Can’t Stop, Won’t Stop

The Renegade Parade: New York City’s Halloween Party Survives

The New York City Halloween parade heads back to its roots. By Caitlin Dickson and Lizzie Crocker.

Tina Fineberg

At 8 p.m. on Halloween—48 hours after Hurricane Sandy ravaged New York City—Manhattan’s Greenwich Village was dark and deserted. This time last year, more than 50,000 costume-clad rabble-rousers crowded the streets, marching from Soho to Chelsea as thousands more looked on.
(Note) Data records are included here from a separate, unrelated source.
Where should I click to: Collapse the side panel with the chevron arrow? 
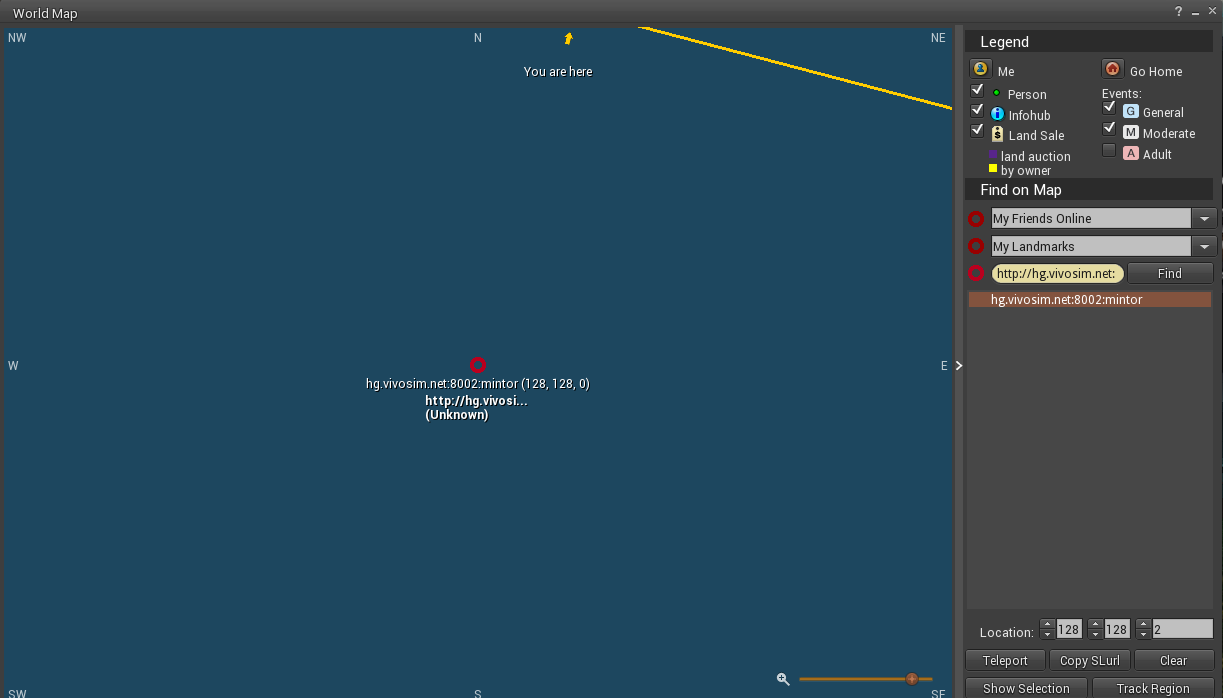click(958, 365)
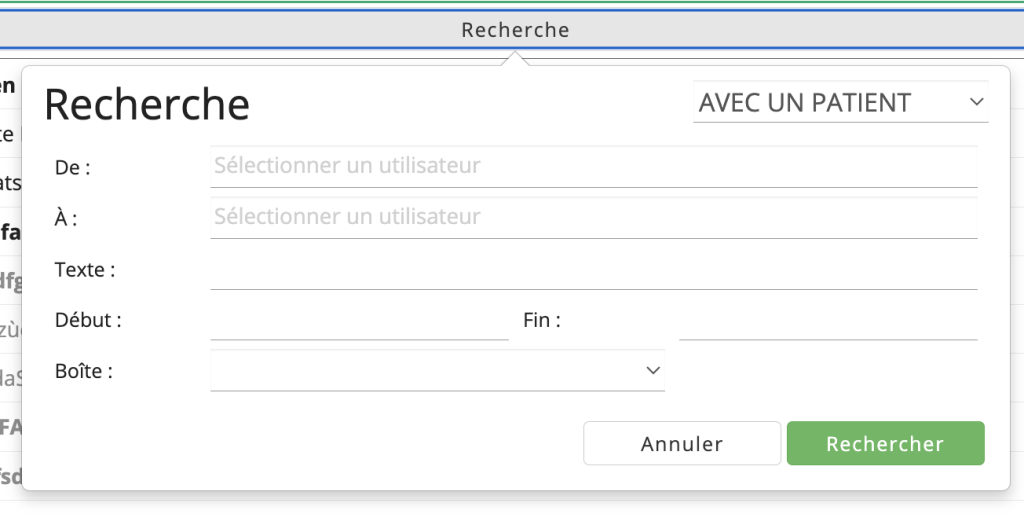Open the AVEC UN PATIENT dropdown

pyautogui.click(x=840, y=102)
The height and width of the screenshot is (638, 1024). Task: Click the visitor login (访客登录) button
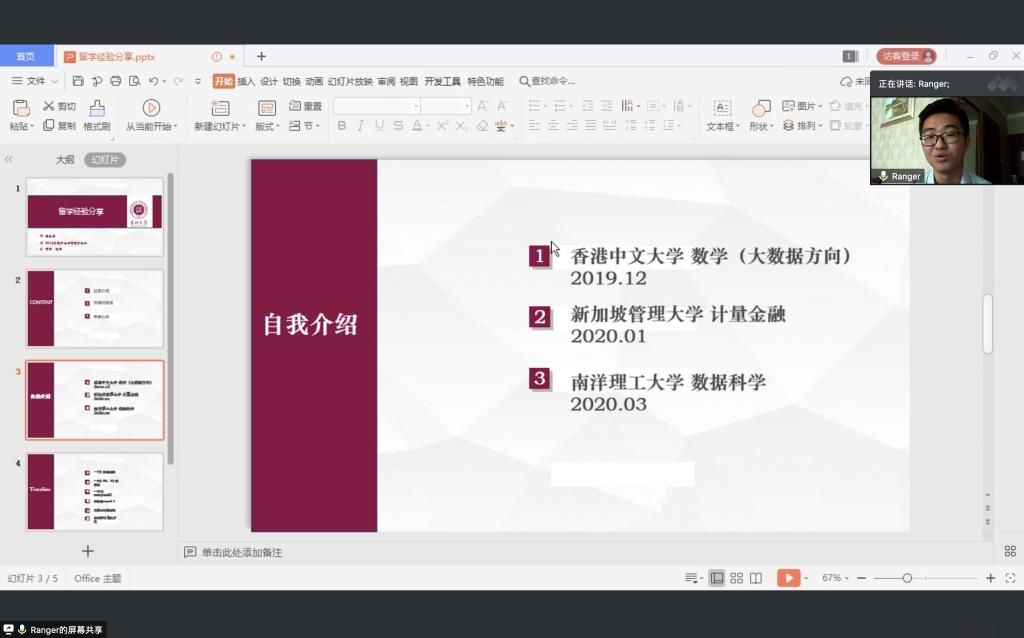pos(906,56)
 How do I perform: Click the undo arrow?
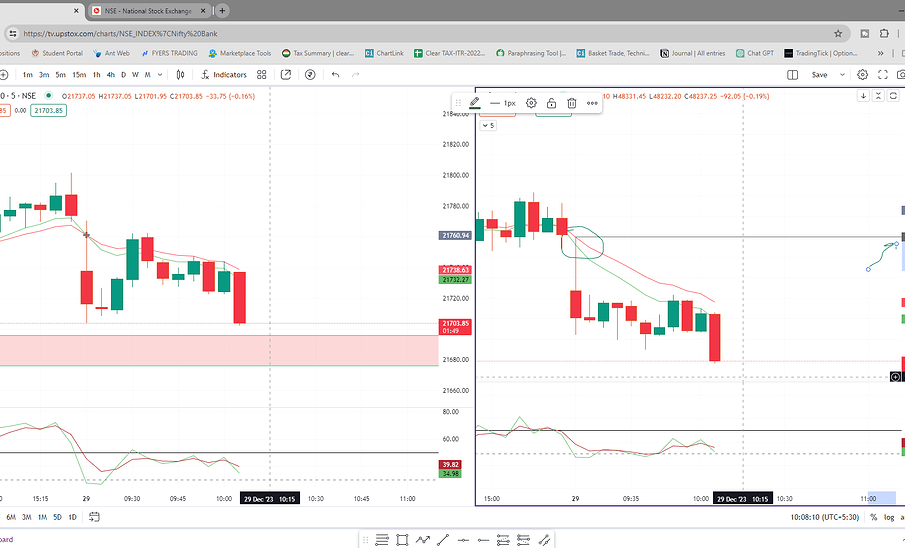[335, 74]
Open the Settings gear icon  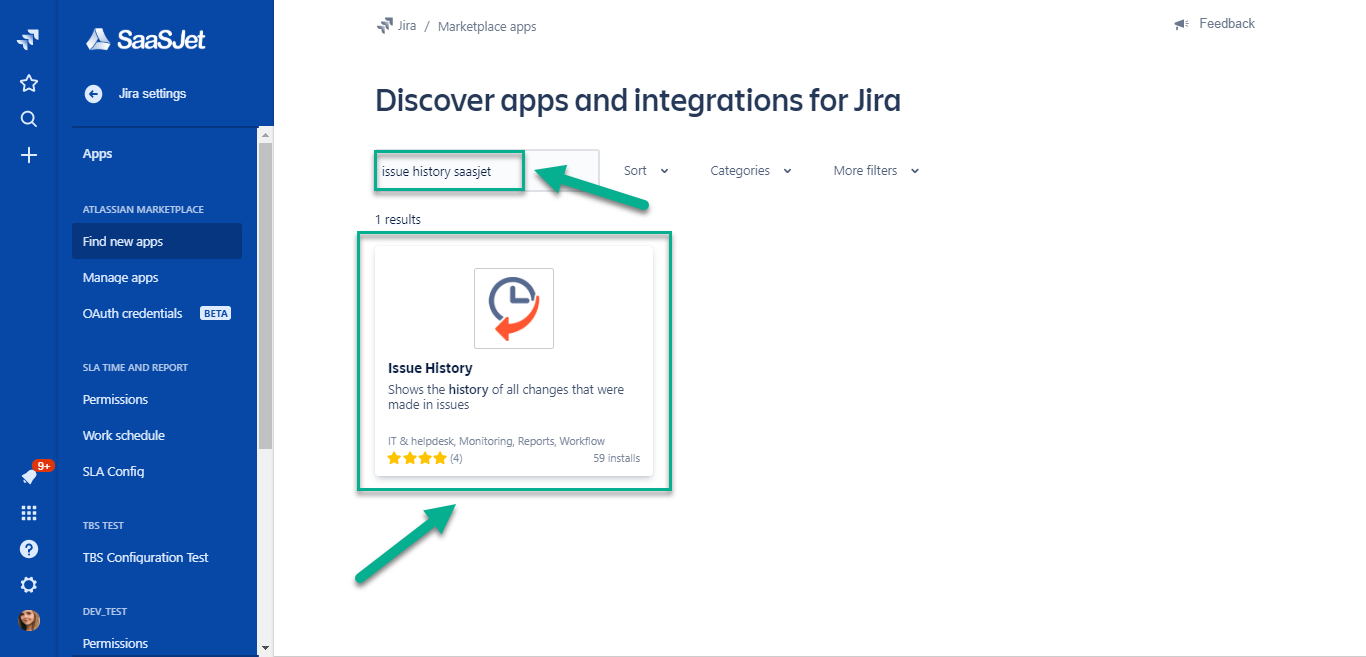tap(29, 585)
But this year, only cop-car headlights lit the roads, while those who hadn’t already fled the powerless neighborhood walked their dogs or scavenged for open bars.

The annual Village Halloween Parade had grown from an independent exhibition of costumes and masks founded in 1974 by artist Ralph Lee and the Theater for the New City to a city-sponsored spectacle held together by the NYPD. But when the city canceled this year’s parade for the first time in its 39-year history, most locals didn’t seem to mind.

Perhaps that’s because the parade isn’t what it used to be, at least according to Todd Katz, a Village resident of 23 years. “To me this is the most beautiful Halloween ever in New York,” Katz said. “I used to march in the old parade which was down on Christopher Street, but when it became really corporate I stopped.”

Or maybe it’s because there was something else in the works.

Around 9 p.m., as entertainment-seeking stragglers wandered into the few candlelit bars that remained stocked with ice and booze, the sounds of an accordion, bass drum, and even a sousaphone suddenly flooded the streets. The official Halloween bash may have been dumped but the Village Parade had gone back to its roots.

The 100 or so spirited freaks weren’t going to let a blackout get in the way of their Halloween festivities.

“We’re all artists and activists who go ahead and make things like this happen. We don’t need permits or permission from the city,” said one costumed woman from Brooklyn. Her friends had told her about the parade as she spent the day doing relief work in the Lower East Side. “We’ve got to keep the spirit alive,” she said. “People have been having a hard time lately and it’s just good to show that we have as much life and vitality as we always have. We’re survivors and we like parades.”

Costumes ran the gamut from mariachi musicians and sailors to a blue “Occu-Puss”—an Occupy Wall Street protester dressed as an eight-legged sea creature.

Locals in sweatpants were interspersed among the band of revelers. “I was just out for a spin around the block with my dog when I heard the commotion,” said Gary Chase, holding his dog in his arms as he hustled to keep up with the group.

The renegade parade kicked off at its traditional starting spot at Sixth Avenue and Spring Street, and wrapped around Christopher Street through the Village’s windy roads—the original route before the city took over.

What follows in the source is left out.